• DIRECTION
Rewrite the lines below as a numbered list, omitting any blank lines.
#### PROVIDED DATA
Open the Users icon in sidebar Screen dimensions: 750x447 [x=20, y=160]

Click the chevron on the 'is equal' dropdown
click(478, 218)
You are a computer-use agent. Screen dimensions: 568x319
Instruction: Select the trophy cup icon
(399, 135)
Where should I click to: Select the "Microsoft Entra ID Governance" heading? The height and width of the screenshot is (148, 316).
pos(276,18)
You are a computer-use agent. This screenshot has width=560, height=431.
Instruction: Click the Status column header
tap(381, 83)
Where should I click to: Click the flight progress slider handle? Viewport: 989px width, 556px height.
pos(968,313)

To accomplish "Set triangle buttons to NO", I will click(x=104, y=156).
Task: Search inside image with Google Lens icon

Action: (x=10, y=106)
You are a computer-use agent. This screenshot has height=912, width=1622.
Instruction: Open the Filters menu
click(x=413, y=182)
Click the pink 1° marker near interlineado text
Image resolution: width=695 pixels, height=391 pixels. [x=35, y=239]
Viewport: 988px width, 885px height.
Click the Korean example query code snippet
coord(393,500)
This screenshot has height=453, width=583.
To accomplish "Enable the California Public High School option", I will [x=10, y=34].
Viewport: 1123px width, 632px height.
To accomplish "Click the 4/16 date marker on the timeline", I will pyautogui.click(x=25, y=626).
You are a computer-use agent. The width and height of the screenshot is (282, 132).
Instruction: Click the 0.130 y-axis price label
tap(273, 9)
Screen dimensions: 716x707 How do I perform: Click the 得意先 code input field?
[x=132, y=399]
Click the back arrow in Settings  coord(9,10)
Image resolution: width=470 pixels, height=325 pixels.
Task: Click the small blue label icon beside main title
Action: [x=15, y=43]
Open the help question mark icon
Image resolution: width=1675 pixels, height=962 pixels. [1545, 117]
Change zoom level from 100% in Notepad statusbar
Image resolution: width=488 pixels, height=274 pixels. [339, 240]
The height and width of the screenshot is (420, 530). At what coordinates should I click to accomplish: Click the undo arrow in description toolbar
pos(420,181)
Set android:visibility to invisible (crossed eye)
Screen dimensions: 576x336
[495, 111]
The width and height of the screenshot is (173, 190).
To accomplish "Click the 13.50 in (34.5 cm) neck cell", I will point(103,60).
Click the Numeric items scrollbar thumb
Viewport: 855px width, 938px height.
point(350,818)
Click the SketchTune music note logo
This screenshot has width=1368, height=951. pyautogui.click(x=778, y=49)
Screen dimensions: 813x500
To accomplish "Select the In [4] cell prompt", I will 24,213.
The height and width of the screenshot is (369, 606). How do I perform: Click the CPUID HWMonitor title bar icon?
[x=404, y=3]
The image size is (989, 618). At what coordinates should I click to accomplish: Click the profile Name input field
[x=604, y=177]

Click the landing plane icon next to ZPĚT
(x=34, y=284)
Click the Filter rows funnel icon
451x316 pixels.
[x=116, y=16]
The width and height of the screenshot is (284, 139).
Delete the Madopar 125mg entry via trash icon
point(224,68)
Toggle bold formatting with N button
########
• OUTPUT FOR THIS TASK
1. Open the Users icon in sidebar Screen dimensions: 750x447 [x=20, y=160]
2. Click the chevron on the 'is equal' dropdown
3. click(478, 218)
4. You are a computer-use agent. Screen dimensions: 568x319
5. Instruction: Select the trophy cup icon
6. (399, 135)
7. Where should I click to: Select the "Microsoft Entra ID Governance" heading? The height and width of the screenshot is (148, 316).
8. pos(276,18)
9. You are a computer-use agent. This screenshot has width=560, height=431.
10. Instruction: Click the Status column header
11. tap(381, 83)
12. Where should I click to: Click the flight progress slider handle? Viewport: 989px width, 556px height.
13. pos(968,313)
14. To accomplish "Set triangle buttons to NO", I will click(x=104, y=156).
15. Task: Search inside image with Google Lens icon
16. Action: (x=10, y=106)
17. You are a computer-use agent. This screenshot has height=912, width=1622.
18. Instruction: Open the Filters menu
19. click(x=413, y=182)
20. Click the pink 1° marker near interlineado text
21. Image resolution: width=695 pixels, height=391 pixels. [x=35, y=239]
22. Viewport: 988px width, 885px height.
23. Click the Korean example query code snippet
24. coord(393,500)
25. This screenshot has height=453, width=583.
26. To accomplish "Enable the California Public High School option", I will [x=10, y=34].
27. Viewport: 1123px width, 632px height.
28. To accomplish "Click the 4/16 date marker on the timeline", I will pyautogui.click(x=25, y=626).
29. You are a computer-use agent. The width and height of the screenshot is (282, 132).
30. Instruction: Click the 0.130 y-axis price label
31. tap(273, 9)
32. Screen dimensions: 716x707 How do I perform: Click the 得意先 code input field?
33. [x=132, y=399]
34. Click the back arrow in Settings  coord(9,10)
35. Image resolution: width=470 pixels, height=325 pixels.
36. Task: Click the small blue label icon beside main title
37. Action: [x=15, y=43]
38. Open the help question mark icon
39. Image resolution: width=1675 pixels, height=962 pixels. [1545, 117]
40. Change zoom level from 100% in Notepad statusbar
41. Image resolution: width=488 pixels, height=274 pixels. [339, 240]
42. The height and width of the screenshot is (420, 530). At what coordinates should I click to accomplish: Click the undo arrow in description toolbar
43. pos(420,181)
44. Set android:visibility to invisible (crossed eye)
45. Screen dimensions: 576x336
46. [495, 111]
47. The width and height of the screenshot is (173, 190).
48. To accomplish "Click the 13.50 in (34.5 cm) neck cell", I will point(103,60).
49. Click the Numeric items scrollbar thumb
50. Viewport: 855px width, 938px height.
51. point(350,818)
52. Click the SketchTune music note logo
53. This screenshot has width=1368, height=951. pyautogui.click(x=778, y=49)
54. Screen dimensions: 813x500
55. To accomplish "Select the In [4] cell prompt", I will 24,213.
56. The height and width of the screenshot is (369, 606). How do I perform: Click the CPUID HWMonitor title bar icon?
57. [x=404, y=3]
58. The image size is (989, 618). At what coordinates should I click to accomplish: Click the profile Name input field
59. [x=604, y=177]
60. Click the landing plane icon next to ZPĚT
61. (x=34, y=284)
62. Click the Filter rows funnel icon
63. 451x316 pixels.
64. [x=116, y=16]
65. The width and height of the screenshot is (284, 139).
66. Delete the Madopar 125mg entry via trash icon
67. point(224,68)
68. Toggle bold formatting with N button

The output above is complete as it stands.